W wypowiedzi dla dziennika "The Independent" gruziński minister stanu ds. diaspory Papuna Dawitaja wskazał, że "Gruzja zabiega o przyciągnięcie inwestorów do sektora rolnego, ponieważ zawsze była krajem rolniczym, ale w czasach, gdy była republiką ZSRR zatraciła te tradycje".

Reklama

"Burowie należą do najlepszych farmerów na świecie" - zaznaczył minister, który w Pretorii spotkał się z kilkunastoosobową delegacją Burów i poinformował ich, na co mogą liczyć, jeśli zdecydują się osiedlić w Gruzji.

Głównym magnesem jest to, że w zamian za wkład w gospodarkę, w formie doświadczenia i wiedzy o nowoczesnych technikach uprawy roli, mogliby kupić tanio ziemię.

Związek farmerów RPA, który zorganizował spotkanie w Pretorii, zamierza opracować procedurę migracji, a następnie ją koordynować. "Inwestowanie w Gruzji ma o wiele większy sens niż w RPA" - powiedział telewizji ABN jeden z burskich farmerów Hendrik Mills.

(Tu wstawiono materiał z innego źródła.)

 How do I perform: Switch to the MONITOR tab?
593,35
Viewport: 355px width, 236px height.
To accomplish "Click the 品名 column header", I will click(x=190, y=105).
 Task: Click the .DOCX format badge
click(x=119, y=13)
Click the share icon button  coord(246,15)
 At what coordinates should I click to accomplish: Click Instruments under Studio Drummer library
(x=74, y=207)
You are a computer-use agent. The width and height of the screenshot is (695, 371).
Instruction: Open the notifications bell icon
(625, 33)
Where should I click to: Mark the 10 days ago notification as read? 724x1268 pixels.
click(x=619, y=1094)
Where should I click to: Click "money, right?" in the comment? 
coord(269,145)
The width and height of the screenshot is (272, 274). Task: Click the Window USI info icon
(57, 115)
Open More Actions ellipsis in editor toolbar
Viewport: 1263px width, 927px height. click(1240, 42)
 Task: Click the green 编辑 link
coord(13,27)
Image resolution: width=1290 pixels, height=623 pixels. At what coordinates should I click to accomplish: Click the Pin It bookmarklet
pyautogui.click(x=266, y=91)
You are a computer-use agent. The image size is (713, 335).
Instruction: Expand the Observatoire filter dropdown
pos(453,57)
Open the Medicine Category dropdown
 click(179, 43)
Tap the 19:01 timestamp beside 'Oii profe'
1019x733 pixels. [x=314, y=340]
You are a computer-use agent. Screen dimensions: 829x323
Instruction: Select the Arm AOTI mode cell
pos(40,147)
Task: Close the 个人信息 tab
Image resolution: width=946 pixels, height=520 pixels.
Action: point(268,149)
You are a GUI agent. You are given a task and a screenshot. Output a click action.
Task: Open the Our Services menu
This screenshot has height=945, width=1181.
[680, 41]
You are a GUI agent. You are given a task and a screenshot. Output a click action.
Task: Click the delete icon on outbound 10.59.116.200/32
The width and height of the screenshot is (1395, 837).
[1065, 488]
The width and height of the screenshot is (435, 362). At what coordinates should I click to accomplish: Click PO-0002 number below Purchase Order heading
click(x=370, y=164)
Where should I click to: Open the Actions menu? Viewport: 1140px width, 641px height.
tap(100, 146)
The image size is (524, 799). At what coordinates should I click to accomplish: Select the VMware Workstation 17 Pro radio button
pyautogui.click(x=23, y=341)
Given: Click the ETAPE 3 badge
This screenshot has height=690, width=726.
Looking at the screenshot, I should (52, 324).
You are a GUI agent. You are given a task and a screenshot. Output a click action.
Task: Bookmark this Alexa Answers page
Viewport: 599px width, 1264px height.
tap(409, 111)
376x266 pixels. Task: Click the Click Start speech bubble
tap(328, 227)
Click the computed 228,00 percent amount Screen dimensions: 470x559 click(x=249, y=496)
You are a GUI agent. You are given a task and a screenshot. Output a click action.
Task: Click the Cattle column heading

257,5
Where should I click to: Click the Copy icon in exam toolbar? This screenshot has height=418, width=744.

Gazeta zaznacza, że przenosiny do innego kraju byłyby dla Burów z RPA trudne, ponieważ ich przodkowie skolonizowali tę część świata 200 lat temu i w RPA są u siebie. Z drugiej strony rozumieją, że życie staje się dla nich coraz cięższe. Zagrożeni są przestępczością, rosnącymi kosztami robocizny i reformą rolną.

"Na początek do Gruzji przyjedzie 10-20 farmerów, ale sądzę, że docelowo będzie to ponad tysiąc" - ocenia Piet Kemp, który sam zdecydowany jest na przenosiny. "Nie wybieram się do Gruzji, by stworzyć w niej nowe RPA. Jeśli tam pojadę, to będę Gruzinem" - dodaje.

Rząd Gruzji liczy na to, że doświadczenie i wiedza Burów pobudzą produkcję rolną, w tym produkcję wina. Gruzini produkują wino od stuleci, ale w większości półsłodką odmianę, która nie przyjęła się w Europie. Gruzińskie wino było popularne w Rosji, ale Rosjanie zamknęli dla niego rynek.

Jak zauważa "Independent", idea ma swoich krytyków w obu krajach. Rolnicy w Gruzji mają za złe rządowi, że faworyzuje Burów ich kosztem, a władzom RPA nie podoba się perspektywa utraty najbardziej przedsiębiorczych farmerów.